Kiddipedia

Kiddipedia

I was naked on the shower floor, shaking, uncontrollably crying and all I could think of was how was I going to be a Dad.

It was a little more than a week after my daughter Betty was born. We were at home, and I remember my body feeling sore, I couldn’t get warm, and my body began to shiver. I didn’t know if it was severe sleep deprivation or if I was getting sick. In that moment I thought the best thing for me was to go and have a hot shower.
As the water from the shower began to heat up, my body was now uncontrollably shivering. I was in pain, my body so sore as I got under the hot water. Then it happened I was hit with a wave of overwhelming emotion, and I fell to the ground.
Naked, shaking and now uncontrollably crying all I could only think of in that moment.
‘How am I going to be a dad?’

As the emotions subsided and my body began to warm up, I picked myself up off the shower floor and I bottled that experience up. I shoved it deep down inside myself never to see the light of day. I was ashamed, I felt guilty, scared of being judged and I honestly did not understand what had happened to me.

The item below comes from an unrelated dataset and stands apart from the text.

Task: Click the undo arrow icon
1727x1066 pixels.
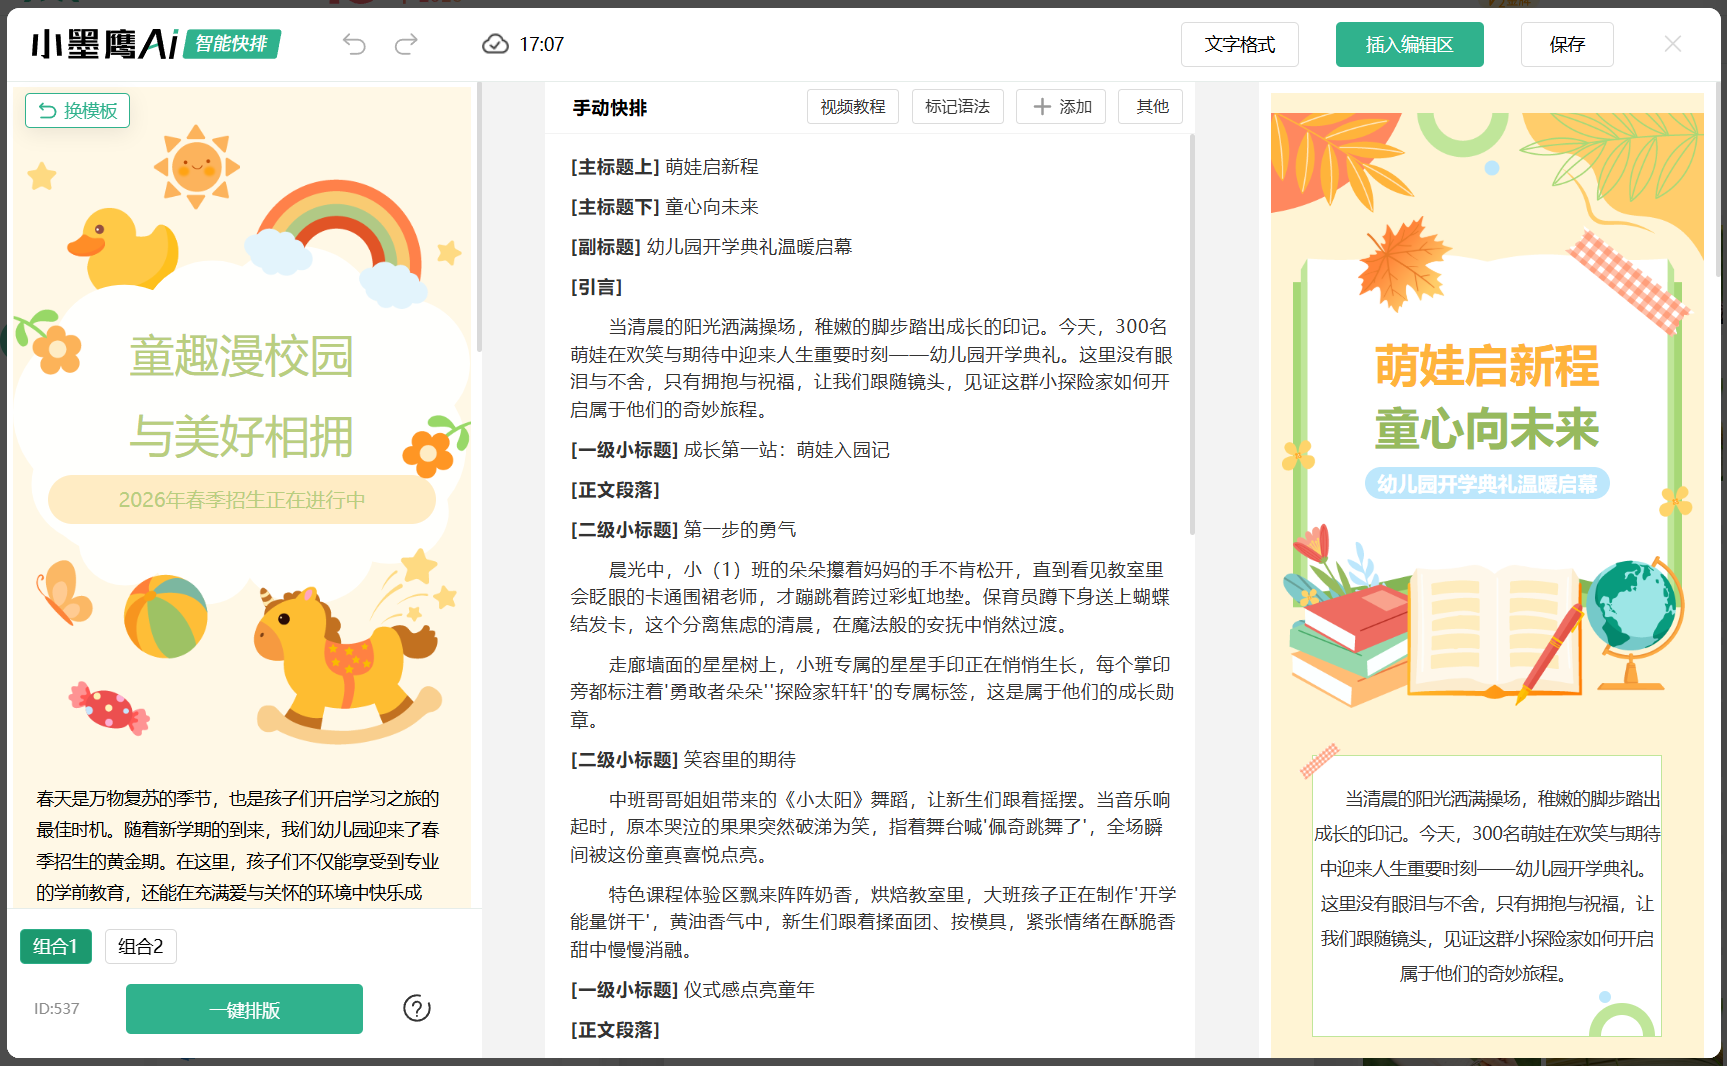Action: [354, 44]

How did I get to this point?

Growing up and still to this day I have only ever seen my Dad cry twice. The first time he hid in the backyard, away from the family. The second time was in front of me, he walked away without saying a word and came back to apologise for crying moments later. I can only imagine in those moments my dad felt ashamed, felt like he wasn’t a man and felt like he was letting me down. What my dad didn’t understand in those moments, I was able to see him be vulnerable, I could tell he was hurting and all I wanted to do was to help.

During childhood, I was never told to man up, to stop acting like a girl, that boys don’t cry or to be a man. My trauma was never about what was said by my parents, it was never about what was said by Dad during those moments, but it had everything to do with the actions I witnessed. Kids will pick up more on your energy and what you do, a lot more than what you ever say. I was witnessing how to suppress your emotions, an action and response that served me for over 30 years.

What I did not understand in that moment almost 4.5 years ago after the birth of Betty, my body was forced to release over 30 years of suppressed emotions. Feelings of inadequacy. Feelings of not being enough. Feelings I had bottled up for years purged from my body as I lay naked on the floor of the shower.

As Dads, as parents what we need to understand is that boys who are unable to express their emotions, will grow into men who are unable to express their emotions who become dads who are unable to express their emotions raising boys who are unable to express their emotions.

My healing begun not when my body purged 30 plus years of emotions but when I began to share my experience, when I began to break down the stigma around men and emotions, when I began to normalize these conversations and when I embraced that true strength lies in vulnerability.

We don’t need to just bring awareness to this cycle, we need to be the ones that break this cycle. Dads, if not us, who? If not now, when? Our kids, our partners, ourselves, need to embrace that we are not perfect, to show we are human and to be real.

Dads, its ok to show our emotions. To free the child we first need to begin by healing the parent.